INSTRUCTIONS TO FOLLOW → The lines to reproduce from the material below are those from the one containing "Sancharam (105, 2415)" through the one containing "India/World (18, 2355)", both included; write them out exactly and add nothing.

RECORDS SUPPLIED →

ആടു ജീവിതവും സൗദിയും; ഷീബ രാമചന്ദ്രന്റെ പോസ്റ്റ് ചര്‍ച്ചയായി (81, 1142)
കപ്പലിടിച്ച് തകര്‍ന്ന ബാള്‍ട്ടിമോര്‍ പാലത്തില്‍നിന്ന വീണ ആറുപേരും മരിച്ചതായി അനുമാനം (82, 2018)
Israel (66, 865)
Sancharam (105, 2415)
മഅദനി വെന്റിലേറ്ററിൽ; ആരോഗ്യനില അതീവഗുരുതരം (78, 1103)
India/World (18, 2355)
* * *
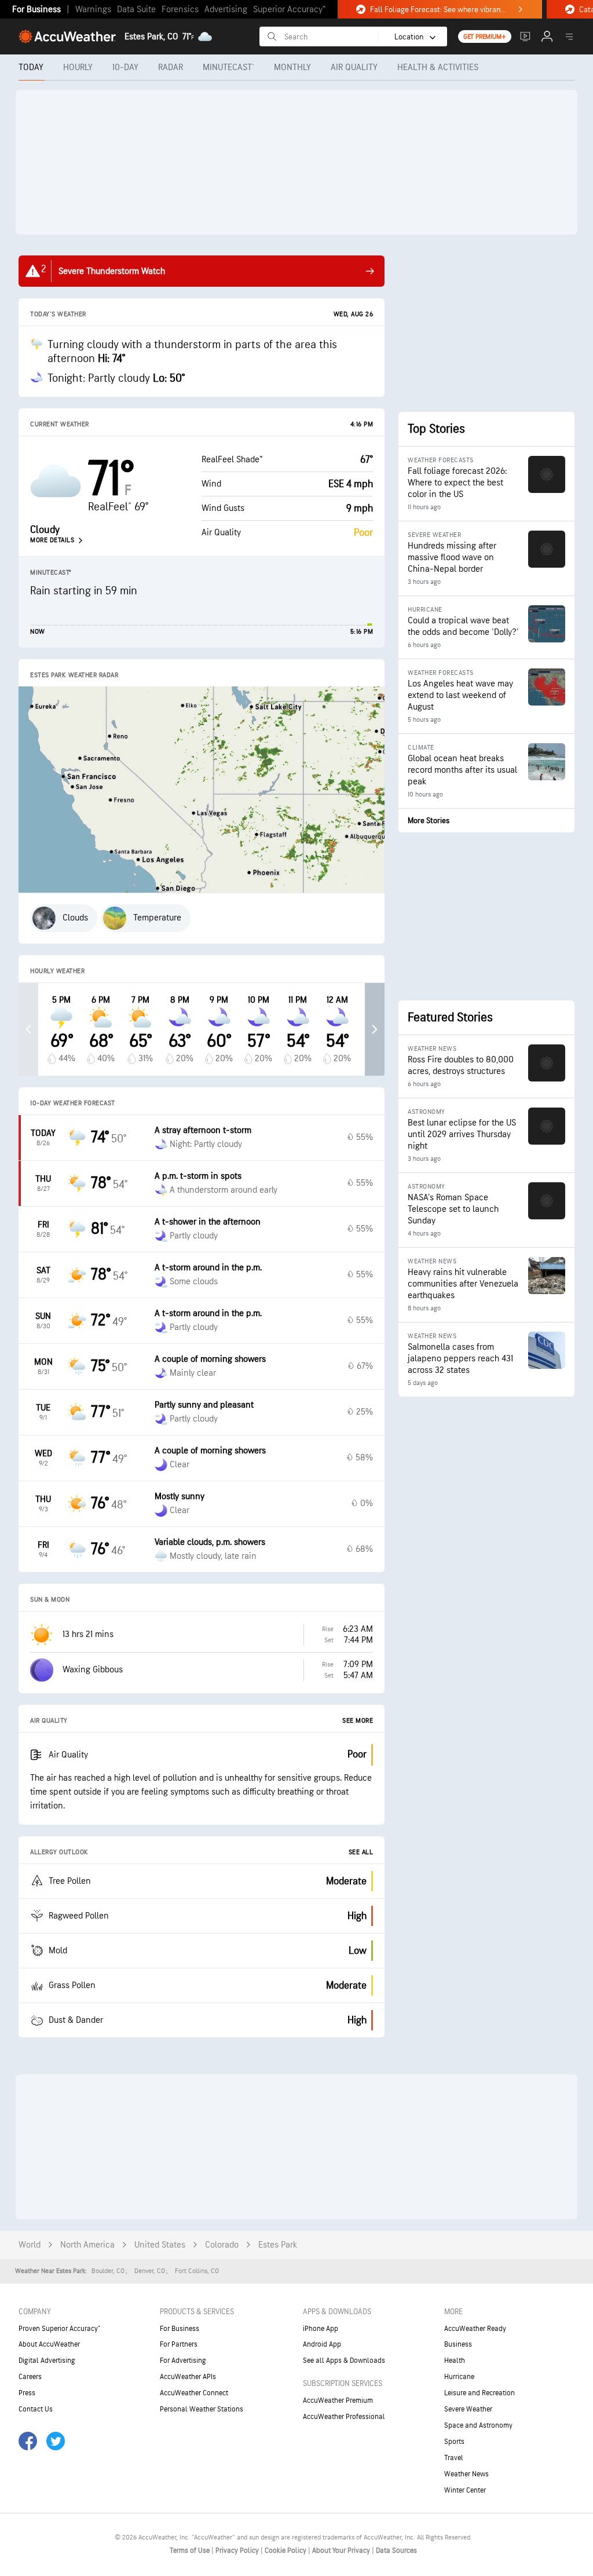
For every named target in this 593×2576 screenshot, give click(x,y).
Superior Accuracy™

EXERCISE ANSWER →
Sancharam (105, 2415)
മഅദനി വെന്റിലേറ്ററിൽ; ആരോഗ്യനില അതീവഗുരുതരം (78, 1103)
India/World (18, 2355)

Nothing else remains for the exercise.